Common Scaling Mistakes and How to Avoid Them

  • Using 0 for Raw_min instead of the 4 mA count. If you scale from 0-4095 instead of 819-4095, your zero reading will be wrong by about 20% of span. On a 0-200 PSI transmitter that is a 40 PSI error at zero current.
  • Integer math truncation. Doing (Raw - Raw_min) / (Raw_max - Raw_min) in integer arithmetic in some PLCs truncates to 0 for any input below full scale. Cast to REAL first.
  • Ignoring the underRange flag. A broken cable gives you a stable, believable low reading if you clamp without alarming. Add the wire-break alarm.
  • Mixing up module config and formula. Some modules let you configure them to output pre-scaled REAL values directly (e.g. 0.0 to 100.0%). If you then apply your own formula on top, you double-scale. Check the module output data type in your I/O tree.
  • Not accounting for transmitter live zero vs dead zero. A HART transmitter with 4 mA live zero means 4 mA = valid zero reading. A 0-20 mA transmitter with 0 mA = zero has no wire-break detection. Know which you have.

Use the Analog Scaling Calculator

If you want to verify your numbers quickly, the analog scaling calculator on this site lets you plug in raw counts and EU limits and see the result instantly. Useful for commissioning checks or for explaining the math to a technician on site. You can also use it to reverse-engineer a raw count from a known EU value, which is handy when you are bench-testing a transmitter with a loop calibrator.

Wiring Basics Affect Scaling Accuracy

Scaling math is only as good as the signal feeding it. A voltage drop across a long cable run or a corroded terminal can shift the current seen by the module by 0.2-0.5 mA. On a 16 mA span that is 1-3% error before you even open the PLC. If your scaled value is consistently high or low and the transmitter checks out at the head, measure the actual current at the module terminals with a calibrated clamp meter. For more on getting the wiring right, see PLC Analog Input Wiring: 4-20 mA Step by Step.

For field calibration, use a 4-20 mA loop calibrator (Fluke 707 or similar). Source exactly 4.000 mA and 20.000 mA, read the raw counts in your PLC's online monitor, and use those actual counts as Raw_min and Raw_max. This absorbs any module input impedance error and gives you better accuracy than the datasheet numbers alone.

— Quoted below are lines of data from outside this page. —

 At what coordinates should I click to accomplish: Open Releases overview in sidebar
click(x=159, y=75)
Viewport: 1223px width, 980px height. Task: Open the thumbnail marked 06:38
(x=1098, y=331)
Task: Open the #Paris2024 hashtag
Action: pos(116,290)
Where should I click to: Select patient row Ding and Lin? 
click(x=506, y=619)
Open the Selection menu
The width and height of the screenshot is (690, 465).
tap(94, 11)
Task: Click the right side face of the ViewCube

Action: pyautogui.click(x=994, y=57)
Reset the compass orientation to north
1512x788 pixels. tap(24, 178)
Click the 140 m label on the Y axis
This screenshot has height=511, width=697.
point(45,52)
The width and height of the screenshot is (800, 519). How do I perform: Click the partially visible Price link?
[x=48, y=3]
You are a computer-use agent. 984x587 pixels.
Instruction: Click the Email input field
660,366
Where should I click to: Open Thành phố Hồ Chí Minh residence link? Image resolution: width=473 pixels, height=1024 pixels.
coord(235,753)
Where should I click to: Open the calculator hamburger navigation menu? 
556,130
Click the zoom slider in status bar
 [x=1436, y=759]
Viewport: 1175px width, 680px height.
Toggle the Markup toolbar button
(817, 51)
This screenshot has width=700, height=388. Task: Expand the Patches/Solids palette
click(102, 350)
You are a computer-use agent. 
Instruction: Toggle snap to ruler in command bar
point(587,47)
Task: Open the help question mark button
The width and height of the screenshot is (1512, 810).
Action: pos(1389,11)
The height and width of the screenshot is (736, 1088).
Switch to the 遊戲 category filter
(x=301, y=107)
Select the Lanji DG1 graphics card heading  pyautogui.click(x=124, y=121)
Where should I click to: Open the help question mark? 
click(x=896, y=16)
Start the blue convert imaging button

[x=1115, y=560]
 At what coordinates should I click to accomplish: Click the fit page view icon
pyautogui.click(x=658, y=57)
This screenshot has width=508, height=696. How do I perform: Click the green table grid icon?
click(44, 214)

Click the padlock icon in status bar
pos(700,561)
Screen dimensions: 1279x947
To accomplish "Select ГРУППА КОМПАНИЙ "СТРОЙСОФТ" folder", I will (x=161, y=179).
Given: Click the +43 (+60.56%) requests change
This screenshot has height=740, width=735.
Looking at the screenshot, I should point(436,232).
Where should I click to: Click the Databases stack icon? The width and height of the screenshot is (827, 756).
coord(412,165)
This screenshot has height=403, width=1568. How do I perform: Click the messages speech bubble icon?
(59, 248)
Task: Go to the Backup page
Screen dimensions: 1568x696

Scaling Output Signals: PLC to I/P Transducer

The formula works in reverse for analog outputs too. You have an EU value in the PLC (say, a valve position setpoint in percent) and you need to write a raw count to an analog output module that drives a 4-20 mA output.

Raw = Raw_min + (Raw_max - Raw_min) × (EU - EU_min) / (EU_max - EU_min) Same equation rearranged. For a CODESYS 12-bit AO driving 0-100% valve position: Raw = 819 + 3276 × (ValveSetpoint / 100.0)

Clamp the output too. Writing a raw count above 4095 on a 12-bit module does nothing useful, and writing a negative number can cause module faults on some hardware.